HOUSE OF MUSIC: RAISING THE KANNEH-MASONS
Seven brothers and sisters. All of them classically trained musicians. One was Young Musician of the Year and performed for the royal family. The eldest has released her first album, showcasing the works of Clara Schumann. These siblings don’t come from the rarefied environment of elite music schools, but from a state comprehensive in Nottingham. How did they do it?
Their mother, Kadiatu Kanneh-Mason, opens up about what it takes to raise a musical family in a Britain divided by class and race. What comes out is a beautiful and heartrending memoir of the power of determination, camaraderie and a lot of hard work. The Kanneh-Masons are a remarkable family. But what truly sparkles in this eloquent memoir is the joyous affirmation that children are a gift and we must do all we can to nurture them.
‘Riveting, taking in prejudice as well as sacrifice. There are 4.30am starts, lost instruments, fractured wrists, all captured with vivid flourishes. A paean to camaraderie.’
‘An amazing, compelling, moving, unforgettable story…’

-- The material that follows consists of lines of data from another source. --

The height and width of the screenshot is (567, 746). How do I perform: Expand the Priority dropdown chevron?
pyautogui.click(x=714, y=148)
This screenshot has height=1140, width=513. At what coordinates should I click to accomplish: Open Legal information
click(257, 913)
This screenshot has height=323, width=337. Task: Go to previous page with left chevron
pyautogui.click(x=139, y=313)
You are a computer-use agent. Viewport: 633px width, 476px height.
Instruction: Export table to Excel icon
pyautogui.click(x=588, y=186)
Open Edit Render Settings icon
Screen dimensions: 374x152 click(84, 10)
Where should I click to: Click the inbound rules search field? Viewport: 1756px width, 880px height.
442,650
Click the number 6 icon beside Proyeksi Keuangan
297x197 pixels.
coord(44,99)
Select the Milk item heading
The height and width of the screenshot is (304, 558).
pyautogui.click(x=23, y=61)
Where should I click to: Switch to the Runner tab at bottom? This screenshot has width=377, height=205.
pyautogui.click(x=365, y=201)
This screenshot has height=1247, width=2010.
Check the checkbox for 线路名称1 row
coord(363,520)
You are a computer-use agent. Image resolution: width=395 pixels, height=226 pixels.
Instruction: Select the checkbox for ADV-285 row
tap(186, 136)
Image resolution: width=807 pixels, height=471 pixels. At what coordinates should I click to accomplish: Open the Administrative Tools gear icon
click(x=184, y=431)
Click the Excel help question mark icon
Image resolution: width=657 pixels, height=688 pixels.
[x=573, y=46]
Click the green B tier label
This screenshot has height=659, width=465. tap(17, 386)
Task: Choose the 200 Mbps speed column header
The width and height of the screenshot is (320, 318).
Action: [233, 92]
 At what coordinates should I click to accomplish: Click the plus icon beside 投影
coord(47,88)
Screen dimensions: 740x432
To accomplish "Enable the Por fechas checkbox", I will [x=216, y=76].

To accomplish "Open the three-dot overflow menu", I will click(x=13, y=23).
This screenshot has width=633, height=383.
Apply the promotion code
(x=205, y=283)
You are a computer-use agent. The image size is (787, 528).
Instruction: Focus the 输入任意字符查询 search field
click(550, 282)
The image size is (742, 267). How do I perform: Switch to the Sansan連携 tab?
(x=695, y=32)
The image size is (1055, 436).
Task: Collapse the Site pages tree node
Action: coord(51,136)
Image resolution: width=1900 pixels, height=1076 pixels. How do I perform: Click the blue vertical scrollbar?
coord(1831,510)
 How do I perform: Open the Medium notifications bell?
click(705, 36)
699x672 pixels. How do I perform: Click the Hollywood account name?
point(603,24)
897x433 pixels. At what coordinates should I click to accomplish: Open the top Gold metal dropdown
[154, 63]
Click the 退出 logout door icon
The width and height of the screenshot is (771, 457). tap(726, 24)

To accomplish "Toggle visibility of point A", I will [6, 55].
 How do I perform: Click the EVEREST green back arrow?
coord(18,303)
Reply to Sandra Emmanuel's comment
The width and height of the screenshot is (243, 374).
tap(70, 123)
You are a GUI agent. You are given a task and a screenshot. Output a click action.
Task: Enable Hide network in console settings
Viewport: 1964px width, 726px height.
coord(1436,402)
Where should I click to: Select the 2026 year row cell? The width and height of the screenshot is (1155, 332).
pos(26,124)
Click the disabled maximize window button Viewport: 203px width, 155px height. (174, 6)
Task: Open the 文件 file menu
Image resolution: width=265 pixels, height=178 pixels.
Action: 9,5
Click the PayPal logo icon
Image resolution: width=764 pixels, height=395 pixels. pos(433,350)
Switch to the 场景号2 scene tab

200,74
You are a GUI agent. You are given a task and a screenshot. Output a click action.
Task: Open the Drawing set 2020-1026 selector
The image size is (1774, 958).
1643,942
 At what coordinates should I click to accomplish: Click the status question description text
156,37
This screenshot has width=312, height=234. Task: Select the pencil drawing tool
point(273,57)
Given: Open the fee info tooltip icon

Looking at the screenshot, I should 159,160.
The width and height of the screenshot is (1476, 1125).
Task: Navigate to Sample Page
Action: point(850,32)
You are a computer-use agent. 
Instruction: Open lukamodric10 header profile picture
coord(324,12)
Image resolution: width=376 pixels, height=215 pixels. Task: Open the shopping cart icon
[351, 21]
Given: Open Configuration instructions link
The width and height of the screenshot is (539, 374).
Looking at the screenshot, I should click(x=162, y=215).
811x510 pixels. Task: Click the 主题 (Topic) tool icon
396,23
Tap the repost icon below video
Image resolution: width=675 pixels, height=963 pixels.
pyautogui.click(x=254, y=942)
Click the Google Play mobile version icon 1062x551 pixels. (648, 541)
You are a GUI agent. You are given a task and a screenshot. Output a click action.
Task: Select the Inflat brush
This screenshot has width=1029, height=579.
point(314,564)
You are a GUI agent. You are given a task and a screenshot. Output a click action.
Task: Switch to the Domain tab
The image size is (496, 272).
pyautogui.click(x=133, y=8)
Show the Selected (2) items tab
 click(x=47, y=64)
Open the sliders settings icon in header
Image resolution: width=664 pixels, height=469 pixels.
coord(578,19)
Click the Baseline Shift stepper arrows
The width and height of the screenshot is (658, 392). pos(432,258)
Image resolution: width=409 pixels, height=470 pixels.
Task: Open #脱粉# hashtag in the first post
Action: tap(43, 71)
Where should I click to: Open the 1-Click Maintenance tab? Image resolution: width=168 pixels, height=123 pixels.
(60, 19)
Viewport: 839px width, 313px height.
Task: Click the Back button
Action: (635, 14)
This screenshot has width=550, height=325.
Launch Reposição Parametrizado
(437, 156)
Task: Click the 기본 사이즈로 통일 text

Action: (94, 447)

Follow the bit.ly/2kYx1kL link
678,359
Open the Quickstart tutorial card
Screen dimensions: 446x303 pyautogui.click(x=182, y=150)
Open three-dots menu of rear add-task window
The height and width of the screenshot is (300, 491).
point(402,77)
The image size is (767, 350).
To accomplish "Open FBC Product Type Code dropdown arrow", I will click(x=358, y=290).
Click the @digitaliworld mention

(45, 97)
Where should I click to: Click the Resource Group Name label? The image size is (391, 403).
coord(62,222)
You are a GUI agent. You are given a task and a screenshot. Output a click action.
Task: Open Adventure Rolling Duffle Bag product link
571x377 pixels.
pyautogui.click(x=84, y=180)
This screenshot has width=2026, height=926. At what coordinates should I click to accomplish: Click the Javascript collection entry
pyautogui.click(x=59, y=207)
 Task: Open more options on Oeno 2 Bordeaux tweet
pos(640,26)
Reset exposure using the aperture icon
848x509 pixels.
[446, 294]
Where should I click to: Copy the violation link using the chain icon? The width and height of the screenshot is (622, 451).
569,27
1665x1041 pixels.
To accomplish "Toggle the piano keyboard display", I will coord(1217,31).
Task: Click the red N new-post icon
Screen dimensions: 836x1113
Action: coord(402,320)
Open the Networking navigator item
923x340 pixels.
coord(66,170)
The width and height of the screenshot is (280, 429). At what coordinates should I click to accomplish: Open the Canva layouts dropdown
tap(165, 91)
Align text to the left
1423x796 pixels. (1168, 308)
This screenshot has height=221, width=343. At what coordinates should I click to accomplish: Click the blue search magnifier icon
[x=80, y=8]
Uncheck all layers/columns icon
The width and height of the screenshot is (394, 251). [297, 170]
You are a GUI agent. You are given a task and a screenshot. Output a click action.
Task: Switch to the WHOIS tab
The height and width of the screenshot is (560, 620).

‘The unique story of a unique family. Unique? Well I can’t think of any other family with seven children, all of whom are prodigiously talented musicians. Kadie gives a glorious account of how she and husband Stuart came to realise that from the earliest age their children communicated through music. She gives an honest account of the burdens as well as the joys, as she and Stuart knew they had a duty to fulfil, which imposed enormous financial strain on them. Now they can relish their children’s achievements — including Sheku’s performance at a royal wedding — and know all the sacrifice was worth it. Kadie combines this with a searing account of growing up as a mixed-race child in the Britain of the 70s. A deeply intimate and honest read on so many levels.’
‘The Kanneh-Masons are a unique family and the family’s matriarch, Kadiatu, has written a suitably unique and fascinating account of how day-to-day life works in an extraordinary household.’
‘Having just spent time working with my friend Sheku at Abbey Road it’s wonderful to read about him and his terrific family. All the DNA that makes him one of the most important classical musicians – actually make that ‘all around’ musicians – of his generation is captured so well in this loving book.’
‘This book is about hard work, determination and a triumph against the odds. It is truly inspirational!’